Tiny Thompson holds the record for the best winning percentage by any goalie in the NHL. Thompson’s performance between the pipes, however, was not the most remarkable thing about his career. During Game Two of the 1931 Stanley Cup semi-finals between Boston and Montreal, Thompson became the first goalie to be pulled in the history of the NHL. Down 1-0 late in the third period, Bruins coach Art Ross figured the extra attacker would improve his team’s odds of winning. What does pulling the goalie have to do with investing? A lot, according to AQR Capital co-founder Cliff Asness, and his colleague and professor, Aaron Brown.
Asness and Brown modelled the optimal time to pull a goalie using data from the 2015-2016 NHL season. According to the authors, coaches should pull the goalie with 6 minutes remaining when losing by one, and with 13 minutes remaining when trailing by two. Pulling the goalie increases the likelihood of winning in the same way increasing volatility makes a call option more valuable. There are no negative points in the standings for losing badly. But by pulling the goalie, a coach doubles the team’s chances of scoring, increasing the odds of getting a point or two in the standings. So, it is worth the risk, despite the greater volatility of outcomes. The investing lesson here is: make sure you are managing the right portfolio risk. For many, the most important risk is failing to earn an acceptable rate of return. In general, risk does not equate to volatility, despite it being a popular metric.
Value investors have something in common with a coach who pulls his goalie with 6 minutes to go; they are willing to risk their reputations (career risk) in order to generate attractive returns. Oftentimes, companies trade cheaply because they have recently experienced operational difficulties, or the outlook for the industry isn’t particularly attractive. What sets value investors apart is they make their purchases for defensive reasons (to gain a margin of safety), unlike the hockey coach who abandons defense for one more attacker. Value investing is no free lunch, however, because a perceived discounted valuation could turn out to be fair (or worse, expensive) if recently depressed earnings do not eventually recover to the degree expected. Traditional value sectors (financials, commodities, industrials) are economically sensitive and typically require a strengthening economy for their value to be realized.
Growth investors, on the other hand, are those who purchase businesses presently enjoying strong tail winds. The relatively high valuations they pay reflects their optimism. This can work out well, or badly, depending on the degree of optimism baked into share prices. Take Canada Goose (TSX/NYSE: GOOS), for example, a wonderful business that has grown revenue by 40% per year for the past five years. On Wednesday, GOOS reported strong fiscal 2019 results, but also guided “annual revenue growth of at least 20%”. Most businesses would kill for double-digit revenue growth, but these revised expectations caused GOOS shares to swan dive by 30%. Ideally, we would always own portfolios of highly profitable and fast-growing businesses at excellent prices. But this isn’t possible without a crystal ball to tell you where economic growth and interest rates will be in the future.

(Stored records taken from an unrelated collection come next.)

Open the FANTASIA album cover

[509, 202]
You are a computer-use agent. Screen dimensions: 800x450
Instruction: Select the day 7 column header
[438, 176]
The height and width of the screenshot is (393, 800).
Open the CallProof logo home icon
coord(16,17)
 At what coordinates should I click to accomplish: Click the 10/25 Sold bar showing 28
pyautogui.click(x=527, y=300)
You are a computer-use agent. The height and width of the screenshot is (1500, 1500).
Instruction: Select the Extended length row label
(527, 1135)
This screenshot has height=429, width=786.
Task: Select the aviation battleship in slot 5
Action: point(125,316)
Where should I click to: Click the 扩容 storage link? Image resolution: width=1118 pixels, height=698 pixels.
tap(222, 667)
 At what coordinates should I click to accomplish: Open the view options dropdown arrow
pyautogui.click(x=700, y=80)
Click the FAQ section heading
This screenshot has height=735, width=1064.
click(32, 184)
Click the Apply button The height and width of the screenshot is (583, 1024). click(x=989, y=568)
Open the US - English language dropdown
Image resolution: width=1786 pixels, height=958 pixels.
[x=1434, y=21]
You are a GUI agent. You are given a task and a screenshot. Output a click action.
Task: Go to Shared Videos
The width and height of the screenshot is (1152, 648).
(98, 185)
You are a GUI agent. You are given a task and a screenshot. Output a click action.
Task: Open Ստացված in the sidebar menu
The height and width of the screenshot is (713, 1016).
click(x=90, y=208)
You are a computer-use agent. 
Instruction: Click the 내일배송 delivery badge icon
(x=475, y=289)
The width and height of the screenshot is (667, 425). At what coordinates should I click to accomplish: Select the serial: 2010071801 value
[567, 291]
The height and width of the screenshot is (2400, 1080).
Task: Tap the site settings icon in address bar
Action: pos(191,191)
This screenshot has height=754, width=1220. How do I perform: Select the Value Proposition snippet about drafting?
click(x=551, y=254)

Fama and French discovered the value premium – greater returns for value stocks over growth stocks. While this premium has not been realized over the past decade, it is in the traditional value areas of the market that we see the most compelling valuations. The spread between valuations between growth and value stocks is also abnormally high. There is no guarantee that this valuation gap will be closed in the near term. However, to benefit from an eventual realization of the value premium, one must clearly articulate their objectives and definition of risk. Otherwise, it’s far too easy to abandon a strategy when it’s out of favour. For us, this means continuing to pay attention to the price we pay for businesses.
Pulling the goalie against the Canadiens didn’t work for Art Ross, but he created an enduring strategy still in use today. Today, NHL coaches are pulling the goalie earlier than ever. Similarly, value investing can be at times fraught with volatility and stretches of disappointment but should eventually be rewarded with a few extra points in the standings.